Solved: Re: Getting CI from a GLMM

BlueNose · Posted 10-13-2015 01:36 AM

Hello all,

I ran this logistic model with random effects using a GLMM, and using the coefficients, I have calculated the predicted probabilities for every value of X, which is a continous variable (well, in my data I only had a few values of X, but I am extrapolating). After calculating the predicted probabilities, I have used sgplot to make a sigmoid plot of X in the x-axis and the probabilities in the y axis.

What I couldn't do, is:

Calculate CI's for the probabilities, instead of one sigmoid, I want to have 3, i.e., I want to add one for the lower CI limit and one for the higher CI limit.

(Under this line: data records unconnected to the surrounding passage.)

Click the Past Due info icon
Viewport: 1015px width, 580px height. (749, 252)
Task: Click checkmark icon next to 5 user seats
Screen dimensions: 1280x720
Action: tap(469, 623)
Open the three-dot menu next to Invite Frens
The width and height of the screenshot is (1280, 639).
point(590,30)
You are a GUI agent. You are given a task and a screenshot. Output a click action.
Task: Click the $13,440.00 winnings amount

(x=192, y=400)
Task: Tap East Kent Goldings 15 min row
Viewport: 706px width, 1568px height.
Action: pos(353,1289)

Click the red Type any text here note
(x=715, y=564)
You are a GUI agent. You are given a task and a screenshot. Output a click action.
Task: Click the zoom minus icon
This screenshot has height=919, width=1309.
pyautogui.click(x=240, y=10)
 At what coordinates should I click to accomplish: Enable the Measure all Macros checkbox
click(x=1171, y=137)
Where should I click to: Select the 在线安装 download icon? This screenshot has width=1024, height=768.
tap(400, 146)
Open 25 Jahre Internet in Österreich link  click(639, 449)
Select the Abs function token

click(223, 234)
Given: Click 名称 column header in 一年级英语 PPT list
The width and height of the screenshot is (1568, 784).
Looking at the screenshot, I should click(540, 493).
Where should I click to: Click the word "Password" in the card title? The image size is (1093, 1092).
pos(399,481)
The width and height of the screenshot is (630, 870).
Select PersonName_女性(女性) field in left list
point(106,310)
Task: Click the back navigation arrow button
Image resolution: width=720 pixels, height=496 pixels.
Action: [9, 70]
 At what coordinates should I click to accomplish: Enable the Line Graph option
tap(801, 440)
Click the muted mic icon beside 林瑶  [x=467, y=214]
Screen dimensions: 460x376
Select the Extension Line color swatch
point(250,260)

Do you know how I can obtain the CI's for the probabilities I have just calculated ?

Thank you !

proc glimmix data=data;
   class Id;
   model Success (event='1') = X / solution dist=BERNOULLI link=logit;
   random int / sub=ID;
   output out=pred pred=p pred(ILINK )=pp pred(NOBLUP ILINK )=marmean STDERR(NOBLUP ILINK )=se LCL(NOBLUP ILINK )=lcl        UCL(NOBLUP ILINK )=Ucl;
run;
 
data prediction;
     do X = 10 to 50;
     mu = -5 + 0.15*X;
     phat = exp(mu)/(1+exp(mu));
     output; end;
run;

lvm · Posted 10-13-2015 03:54 PM

You want to use proc plm after running glimmix. Put the Xs in a data set first, run glimmix using the store= command, then run plm to do the scoring. You get predicted and confidence limits. You either print the results or plot them. If you don't use ilink option in plm, you get the logit predictions and confidence limits.

data scoreX;
     do X = 10 to 50;
     output; end;
run;
proc glimmix data=data ;
   class Id;
   model Success (event='1') = X / solution dist=BERNOULLI link=logit;
   random int / sub=ID;
   output out=pred pred=p pred(ILINK )=pp pred(NOBLUP ILINK )=marmean STDERR(NOBLUP ILINK )=se LCL(NOBLUP ILINK )=lcl        UCL(NOBLUP ILINK )=Ucl;
	store results;
run;
proc plm restore=results;
score data=scoreX out=predict predicted lclm uclm / ilink;
run;
proc print data=predict;run;
proc sgplot data=predict;
series x=x y=predicted / lineattrs=(color=red thickness=2);
series x=x y=lclm / lineattrs=(color=blue);
series x=x y=uclm / lineattrs=(color=blue);
run;

View solution in original post

SteveDenham · Posted 10-13-2015 09:00 AM

I think I am missing something here. Do you want what I would call the "expected" confidence bounds? That is, those around the probabilities generated in the datastep DATA PREDICTION. Or do you want the "resulting" confidence bounds, which should be in your output dataset PRED?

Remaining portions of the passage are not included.